I think in most of our trades, having a good camera on the phone is so essential. The reason I say that is that if you have facebook, instagram, pinterest, or a website for your business, if you have a phone that can take high quality pictures, then you can post them to those sources. For your carpentry, if you can take great pictures of your work and post them, as long as your work speaks for itself, the better quality picture may make you more trustworthy than the next business in town.

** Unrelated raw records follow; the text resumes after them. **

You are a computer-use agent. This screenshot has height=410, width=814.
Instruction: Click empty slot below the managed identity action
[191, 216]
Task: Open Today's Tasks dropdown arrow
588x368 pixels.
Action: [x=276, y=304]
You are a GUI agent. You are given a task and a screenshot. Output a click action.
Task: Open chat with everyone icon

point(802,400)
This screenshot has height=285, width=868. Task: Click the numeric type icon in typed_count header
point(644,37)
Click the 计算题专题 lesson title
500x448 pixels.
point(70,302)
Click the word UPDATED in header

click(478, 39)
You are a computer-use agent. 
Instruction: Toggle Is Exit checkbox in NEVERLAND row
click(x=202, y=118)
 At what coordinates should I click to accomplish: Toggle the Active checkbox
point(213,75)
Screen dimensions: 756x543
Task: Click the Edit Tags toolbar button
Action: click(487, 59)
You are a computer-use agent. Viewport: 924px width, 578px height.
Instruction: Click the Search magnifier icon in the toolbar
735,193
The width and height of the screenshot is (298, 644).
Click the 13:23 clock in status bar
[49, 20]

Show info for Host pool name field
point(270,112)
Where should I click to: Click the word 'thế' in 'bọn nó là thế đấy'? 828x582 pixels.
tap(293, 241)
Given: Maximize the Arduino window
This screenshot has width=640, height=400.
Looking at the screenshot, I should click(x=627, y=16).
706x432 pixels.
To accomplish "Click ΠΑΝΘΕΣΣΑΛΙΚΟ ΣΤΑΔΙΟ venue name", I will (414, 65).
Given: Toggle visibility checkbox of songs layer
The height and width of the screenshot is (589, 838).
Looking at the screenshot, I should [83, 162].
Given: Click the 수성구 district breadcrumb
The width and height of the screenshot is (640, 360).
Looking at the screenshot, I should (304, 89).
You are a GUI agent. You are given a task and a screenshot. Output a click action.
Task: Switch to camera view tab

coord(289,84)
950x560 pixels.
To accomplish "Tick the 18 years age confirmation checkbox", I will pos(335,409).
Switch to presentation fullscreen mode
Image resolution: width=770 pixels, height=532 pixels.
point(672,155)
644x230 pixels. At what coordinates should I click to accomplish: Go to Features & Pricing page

For that reason, I would choose picture taking abilities for my next phone, and the choices would be the Galaxy S7 or S7 edge as a lot of top websites suggest it takes the best photos as of right now.


----------



## EricBrancard (Jun 8, 2012)

NickStockton said:


> I think in most of our trades, having a good camera on the phone is so essential. The reason I say that is that if you have facebook, instagram, pinterest, or a website for your business, if you have a phone that can take high quality pictures, then you can post them to those sources. For your carpentry, if you can take great pictures of your work and post them, as long as your work speaks for itself, the better quality picture may make you more trustworthy than the next business in town.
> 
> For that reason, I would choose picture taking abilities for my next phone, and the choices would be the Galaxy S7 or S7 edge as a lot of top websites suggest it takes the best photos as of right now.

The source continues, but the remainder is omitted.